Review unchanged after rebuttal. My comments are high level: In the introduction author's may want to reconsider example they use to demonstrate learner's domain conflict. This example of auto-pilot makes one believe that the teacher is the bad one. Teacher suggests that learner should break rules endanger humans etc. to achieve some \pi*. Looks contrived and actually does disservice to the message paper wants to put across. Though answered and addressed later in section 5, learner agnostic teacher should obviously under-perform vs leaner aware due to lack of information [ assuming you can actually use that additional information], this makes results of the paper sound trivial. Again this undersells paper due to the way the authors propose and setup problem in introduction. Only after reading section 5 I realised that the teacher not being aware of exact learner constraints is also handled in the paper. I would suggest this paper being submitted as a journal paper rather than a conference paper, e.g., Theorem 2 and section 5.1 [which are interesting bits of the paper] are entirely in supplementary material. If i decide to read this paper alone without the supplementary material, I would have very little to take away. I am all for writing detailed proofs in Appendix, but when you write algorithms central to your theme in appendix, I start wondering weather this is a journal paper squeezed into 8 page limit due to prestige of NeurIPS.

### Reviewer 3

Summary: The paper considers a problem of learning a teacher agent for IL, where a teacher agent aims to find demonstrations that are most informative to an IL agent. Critically, the IL agent has some preferences on its behavior which makes learning from teacher’s optimal demonstrations not appropriate.
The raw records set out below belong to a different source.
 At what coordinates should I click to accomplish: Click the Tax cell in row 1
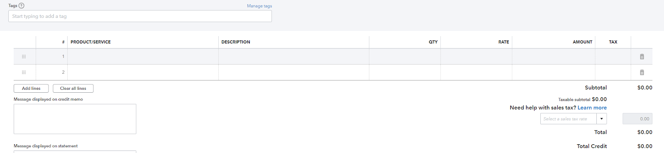coord(613,57)
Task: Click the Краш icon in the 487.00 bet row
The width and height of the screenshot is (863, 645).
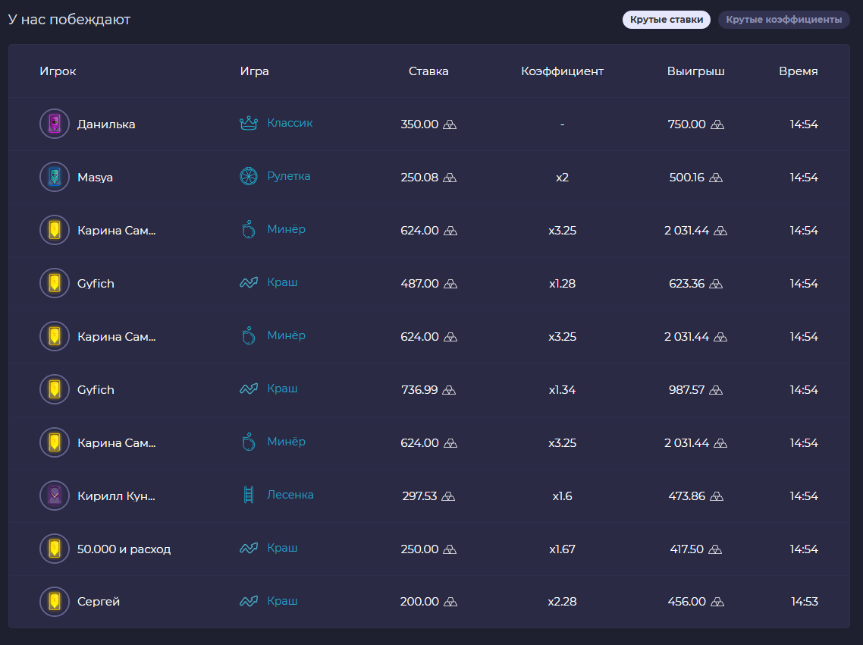Action: click(x=249, y=283)
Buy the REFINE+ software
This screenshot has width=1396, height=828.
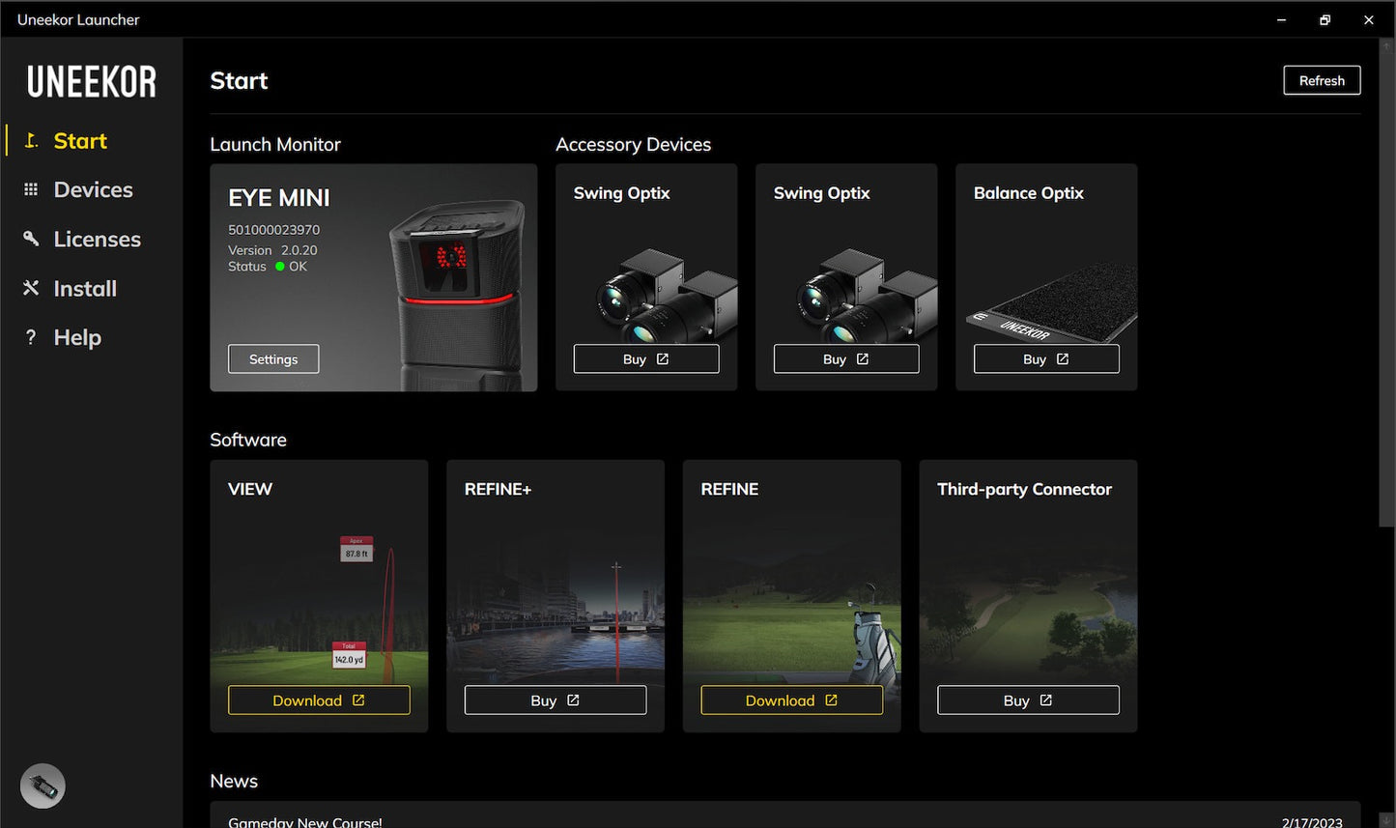click(x=555, y=700)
The paper formulates such an IL agent as maximum causal entropy IRL with preference constraints. The paper then proposes 4 approaches to learn the teacher agent: 2 approaches for known preferences and 2 approaches for unknown preferences. Evaluation on a grid-world task shows that the proposed approaches learn better policy compared to a naïve teacher that is not aware of the IL agent’s constraints. Comments: Overall, this is an interesting paper; It considers an interesting learning setting that is very different from the usual IL setting, and it presents technically sound approaches that come with performance guarantees. However, I am reluctant to give higher score due to limited practicality since the proposed approaches require reward functions to be linear. Also, the experimental evaluation is done in a small grid-world task which is very different from the three examples given in the introduction. ===== I read the rebuttal and the other reviews. My opinion of the paper remains unchanged, and I vote to weak accept the paper.